So, I realize that all writers have to deal with the fact that editors are likely to change what they wrote. And humor writers, perhaps more than most, must worry that someone between the original pen and the printed page will have a different sense of humor and remove a joke (or worse yet, remove the part that makes it funny but leave the structure). But the worst subset in this bullseye-like venn diagram is the humor writer who relies on puns. Puns get killed.
This week, I had a column satirizing some local disputes over potential wind turbines. I had them being constructed on people's faces, and two-thirds of the way through the article, there was a snot/it's not pun followed by a mucus/make us pun and a nose/knows pun. The mucus/makeus pun was removed entirely, but the editor (a reasonable man) had explained to me beforehand that it was too much of a stretch, and I respect his decision.

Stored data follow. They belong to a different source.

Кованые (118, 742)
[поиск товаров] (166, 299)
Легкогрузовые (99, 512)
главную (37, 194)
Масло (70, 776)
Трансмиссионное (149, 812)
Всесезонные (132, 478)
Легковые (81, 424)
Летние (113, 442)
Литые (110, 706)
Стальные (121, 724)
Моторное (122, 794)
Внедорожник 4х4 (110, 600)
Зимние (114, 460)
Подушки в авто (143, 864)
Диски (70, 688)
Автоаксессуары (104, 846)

The nose, however, was changed to knows. I can only assume that some eagle-eyed copy-editor had seen it and said, "This poor writer is confused by homonyms! I will save the day and change nose to knows, so the world need not suffer his ignorance!" Is this a major thing? Nost really, no.* And I do cheerily accept it as part of being a writer, and also as an incredibly minor thing in comparison to both the good of having a column, and the bad of other actual problems I currently have.
But I still mourn for my dearly departed puns.